Excerpt provided —
Tuesday, September 30, 2003

My latest Tribune story:
On sister cities exchange programs between Schaumburg, Ill. and Schaumburg, Germany.

-My Tribune archive

Monday, September 29, 2003

My latest Books&Culture Corner:
On Eugene Peterson's "The Contemplative Christian in America," a lecture hosted by The Christian Century which I attended last week:

My latest B&C blog:
A second look at the Wall Street Journal's "lucky duckies" editorial, with a detour into social pscyhology's Tragedy of the Commons scenario.

-My B&C blog archive

Friday, September 26, 2003

Today is my 24th birthday. I usually seize on such milestones to zoom out and reflect on life (as I did last year), and this seems especially appropriate at 24. I don't know why, but 24 seems like the age where you're supposed to think you have life figured out. In your teens you're clueless; 20-23, you're occupied by college and first-job worries. But 24, you're supposed to be going somewhere. I reflected earlier on my confusion about where I've been this past year (though I do feel contentment with life, which is more important than confidence). But today, in just about the best way to spend a birthday, I attended a series of seminars by the truly wise Eugene Peterson, with my report coming Monday at BooksandCulture.com. That piece will be the best way to sum up my thoughts on a day like this.

The second-best birthday present, meanwhile, are Cubs tickets on the last day of the season with everything on the line. My wife and parents and I will be at Wrigley on Sunday to see the Cubs make history.

Source excerpt —
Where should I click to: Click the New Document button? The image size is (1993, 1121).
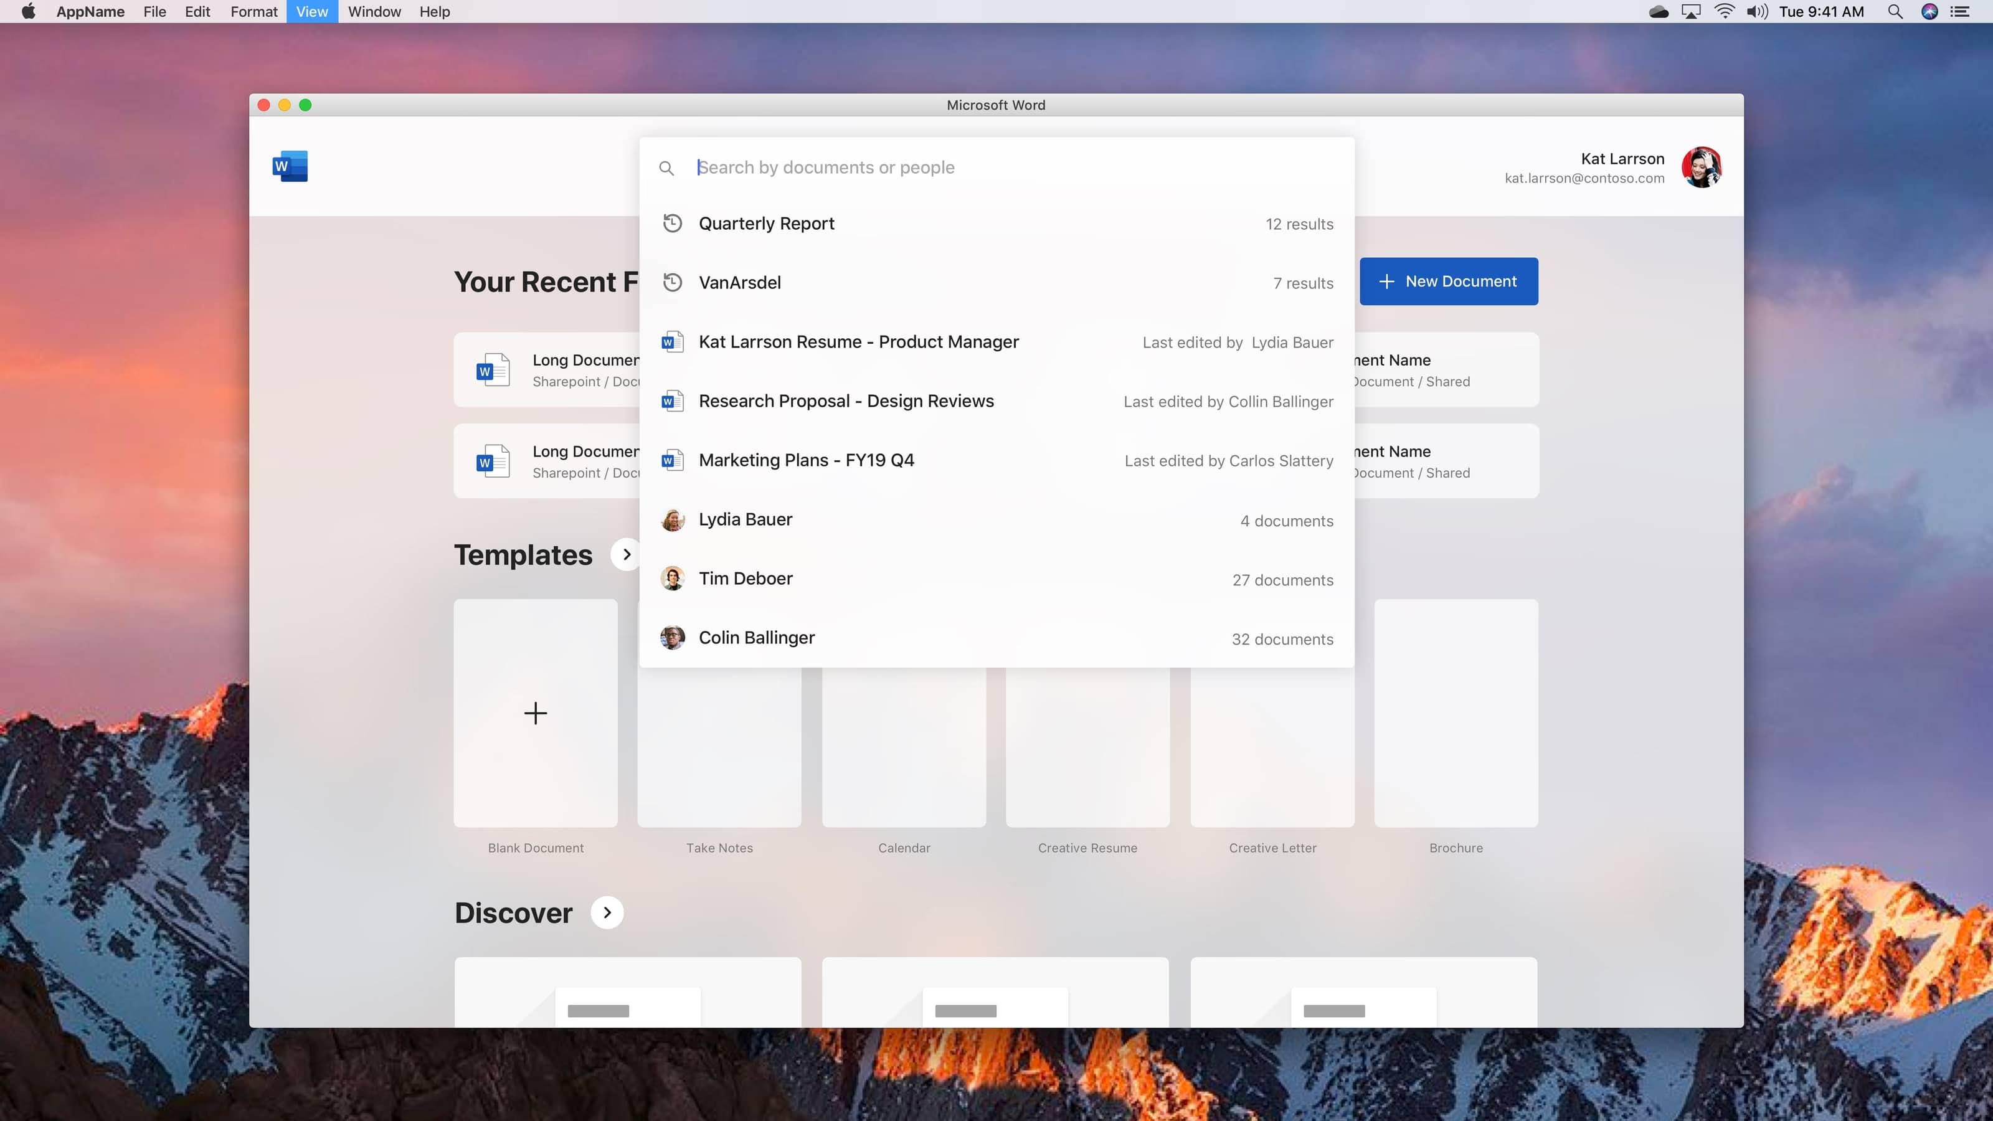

Short task A — In the blog entries, which two towns are part of the sister cities exchange programs covered in the Tribune story?
Short task B — Copy word for word the passage of the blog entries that starts at the words "Today is my" and stops after the words "day like this.".
Short task C — Write the next part of the blog entries, the ones about a Tribune story, a Eugene Peterson lecture and a 24th birthday, starting after their final sentence.

Task result A — Schaumburg, Ill., and Schaumburg, Germany.

Task result B —
Today is my 24th birthday. I usually seize on such milestones to zoom out and reflect on life (as I did last year), and this seems especially appropriate at 24. I don't know why, but 24 seems like the age where you're supposed to think you have life figured out. In your teens you're clueless; 20-23, you're occupied by college and first-job worries. But 24, you're supposed to be going somewhere. I reflected earlier on my confusion about where I've been this past year (though I do feel contentment with life, which is more important than confidence). But today, in just about the best way to spend a birthday, I attended a series of seminars by the truly wise Eugene Peterson, with my report coming Monday at BooksandCulture.com. That piece will be the best way to sum up my thoughts on a day like this.

Task result C —
Wednesday, September 24, 2003

My latest B&C blog:
Thoughts on eyesight and how our senses can betray us (see this week's New Yorker for a piece on restoring the retinas of the blind). Plus, what's wrong with rhetoric about "educational proficiency," by the lucid Malcolm Gladwell.

-My B&C blog archive

Coming next week: my book review roundup.

Monday, September 15, 2003

My latest B&C blog:
The prison reading of ImClone's Sam Waskal, as related by Rebecca Mead, and some thoughts on Amazon Wish Lists. Plus: myths of September 11, the future of Hong Kong, Arabs in so-called Roman Europe, the overlap between economics and psychology, and the rare collective hope of fans of the Cubs, Red Sox, and White Sox.

-My B&C blog archive

Tuesday, September 09, 2003

My latest B&C blog:
August news in review and more:

-My B&C blog archive

Trimmed from my news in review:

- Sept. 11 to become volunteer day?

- Worm crawls Web

- Tickets nixed by bribed officer will be reinstated

- Pedophile priest kiled in prison

- Alcatraz anniversary (second item)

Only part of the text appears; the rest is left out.